Tot mijn grote spijt ben ik de dagboeken van Louis Barthas wat uit het oog verloren. De reden is dat Barthas niet altijd duidelijke datums vermeld bij elk voorval, in tegenstelling tot Raoul Snoeck of Gaston Le Roy. Mijn laatste bericht over Barthas ging over de oprichting van de sovjet in zijn regiment. We zijn dan begin juni 1917. Daarna volgde de straf van de Franse militaire overheden.
Behalve voor verlof verliet niemand van onze groep ooit de loopgraven om de bataljons te volgen die gingen rusten. We waren namelijk niet talrijk genoeg om afgelost te worden. Zo leefden we bijna zes maanden buiten de gemeenschap in de bossen van Argonne.
Ik mocht die zes maanden ballingschap onderbreken voor twee stages van tien dagen in het kamp van Soumiat vlakbij Sainte-Menehould om me te perfectioneren in de kunst van de ballistiek. Mijn lessen hielden in dat ik papier op de schietschijven moest plakken en die naar de schietbaan brengen.
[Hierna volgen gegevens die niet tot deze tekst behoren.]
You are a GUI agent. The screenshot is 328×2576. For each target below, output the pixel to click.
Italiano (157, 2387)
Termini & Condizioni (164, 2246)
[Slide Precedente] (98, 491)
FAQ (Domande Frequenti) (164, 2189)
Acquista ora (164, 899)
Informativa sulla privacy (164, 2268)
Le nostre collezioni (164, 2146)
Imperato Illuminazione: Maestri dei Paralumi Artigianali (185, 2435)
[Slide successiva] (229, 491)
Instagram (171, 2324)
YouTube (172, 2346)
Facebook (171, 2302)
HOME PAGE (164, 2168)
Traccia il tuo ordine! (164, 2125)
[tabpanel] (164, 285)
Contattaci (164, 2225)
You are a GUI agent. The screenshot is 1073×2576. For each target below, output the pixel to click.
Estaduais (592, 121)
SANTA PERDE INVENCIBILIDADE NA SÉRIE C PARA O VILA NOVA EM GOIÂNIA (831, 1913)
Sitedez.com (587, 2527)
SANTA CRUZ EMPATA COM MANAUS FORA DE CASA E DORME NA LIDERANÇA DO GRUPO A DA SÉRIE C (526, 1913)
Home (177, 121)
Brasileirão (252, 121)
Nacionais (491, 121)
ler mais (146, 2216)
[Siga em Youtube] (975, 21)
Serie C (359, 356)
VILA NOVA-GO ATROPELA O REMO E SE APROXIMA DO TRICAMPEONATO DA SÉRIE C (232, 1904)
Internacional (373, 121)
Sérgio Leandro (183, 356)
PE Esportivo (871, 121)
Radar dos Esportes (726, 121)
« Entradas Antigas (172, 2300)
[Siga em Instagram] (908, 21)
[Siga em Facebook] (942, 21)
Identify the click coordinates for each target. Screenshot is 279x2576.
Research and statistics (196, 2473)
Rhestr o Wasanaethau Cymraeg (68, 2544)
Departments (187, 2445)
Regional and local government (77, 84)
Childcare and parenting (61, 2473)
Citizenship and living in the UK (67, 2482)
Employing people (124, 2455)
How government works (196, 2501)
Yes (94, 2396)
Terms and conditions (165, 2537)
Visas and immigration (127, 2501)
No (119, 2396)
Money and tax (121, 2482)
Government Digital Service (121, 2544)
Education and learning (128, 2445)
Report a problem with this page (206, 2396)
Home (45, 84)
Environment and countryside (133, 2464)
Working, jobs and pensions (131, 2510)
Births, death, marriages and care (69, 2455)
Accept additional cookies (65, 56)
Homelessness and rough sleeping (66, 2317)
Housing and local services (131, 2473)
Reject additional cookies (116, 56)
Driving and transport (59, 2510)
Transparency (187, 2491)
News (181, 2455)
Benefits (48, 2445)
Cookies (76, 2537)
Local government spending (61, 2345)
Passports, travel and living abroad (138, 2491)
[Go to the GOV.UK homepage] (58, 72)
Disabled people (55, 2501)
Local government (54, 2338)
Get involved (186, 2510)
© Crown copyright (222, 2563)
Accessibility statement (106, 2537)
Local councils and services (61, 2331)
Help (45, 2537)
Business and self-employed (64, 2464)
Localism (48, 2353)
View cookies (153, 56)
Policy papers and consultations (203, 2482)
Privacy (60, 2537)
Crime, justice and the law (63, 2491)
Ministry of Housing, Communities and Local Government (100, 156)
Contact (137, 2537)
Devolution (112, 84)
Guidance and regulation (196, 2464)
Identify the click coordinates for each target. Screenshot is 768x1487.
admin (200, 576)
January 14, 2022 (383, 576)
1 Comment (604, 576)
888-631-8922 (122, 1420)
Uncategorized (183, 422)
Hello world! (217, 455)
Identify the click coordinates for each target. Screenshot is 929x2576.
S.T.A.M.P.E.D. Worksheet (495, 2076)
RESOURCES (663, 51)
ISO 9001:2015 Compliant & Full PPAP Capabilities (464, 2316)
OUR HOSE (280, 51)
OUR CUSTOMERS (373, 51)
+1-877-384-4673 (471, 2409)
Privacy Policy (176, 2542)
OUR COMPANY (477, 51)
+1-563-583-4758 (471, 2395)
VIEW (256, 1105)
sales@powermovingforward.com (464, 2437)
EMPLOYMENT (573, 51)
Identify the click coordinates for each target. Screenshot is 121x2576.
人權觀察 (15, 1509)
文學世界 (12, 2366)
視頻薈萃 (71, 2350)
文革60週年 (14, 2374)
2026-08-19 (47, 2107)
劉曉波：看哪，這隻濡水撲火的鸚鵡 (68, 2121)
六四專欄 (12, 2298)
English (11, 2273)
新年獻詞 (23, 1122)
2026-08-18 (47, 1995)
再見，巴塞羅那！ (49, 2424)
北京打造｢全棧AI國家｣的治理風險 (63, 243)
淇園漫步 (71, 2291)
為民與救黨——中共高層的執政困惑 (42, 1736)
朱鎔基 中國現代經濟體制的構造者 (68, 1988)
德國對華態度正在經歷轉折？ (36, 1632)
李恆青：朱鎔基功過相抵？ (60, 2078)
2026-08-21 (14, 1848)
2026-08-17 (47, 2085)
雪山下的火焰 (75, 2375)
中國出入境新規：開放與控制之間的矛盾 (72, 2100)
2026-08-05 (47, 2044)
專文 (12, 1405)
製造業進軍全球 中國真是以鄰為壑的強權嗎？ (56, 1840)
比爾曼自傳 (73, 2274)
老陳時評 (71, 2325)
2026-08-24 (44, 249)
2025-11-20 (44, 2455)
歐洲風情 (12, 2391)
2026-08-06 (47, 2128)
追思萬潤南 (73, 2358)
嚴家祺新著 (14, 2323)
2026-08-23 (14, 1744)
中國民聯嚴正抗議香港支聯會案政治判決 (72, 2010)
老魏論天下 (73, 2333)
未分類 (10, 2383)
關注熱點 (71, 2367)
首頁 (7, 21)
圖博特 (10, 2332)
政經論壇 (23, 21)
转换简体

Op 16 november 1917 verspreidde zich het gerucht van de ontbinding van het regiment en op 19 november verliet onze groep met de laatste manschappen van het 296e regiment La Harazée waar we zes maanden zo rustig hadden doorgebracht en aar we graag zouden zijn gebleven tot het eind van de oorlog. Maar we moesten vertrekken om nieuwe omzwervingen te maken.
Barthas en zijn kameraden worden dan opgenomen in het 248e regiment. Op 28 december 1917 krijgt Louis Barthas nog eens het genoegen om op verlof te gaan en zijn familie te bezoeken in Peyriac.
Op 14 januari 1918 staat hij terug ontmoedigd op het station van Peyriac om naar zijn nieuwe regiment te gaan. Met zijn kameraden trekt hij dan naar Petites-Islettes waar ze aansluiten bij artilleristen die hun bivak in een woud hebben.
Onze leerschool als houthakker liep ten einde. Het 248e regiment moest terug naar de linies en op 21 februari 1918 vertrokken we na het avondeten weer naar de 18e compagnie in het ravijn van Meurissons. Een legerwagen bracht de ransels. Ik had het geluk dat ik werd aangewezen om de chauffeur te begeleiden omdat hij de weg niet kende. De anderen moesten over binnenwegen marcheren.
bron : Louis Barthas, oorlogsdagboeken 1914-1918, vertaald door Dirk Lambrechts, uitgeverij Bas Lubberhuizen.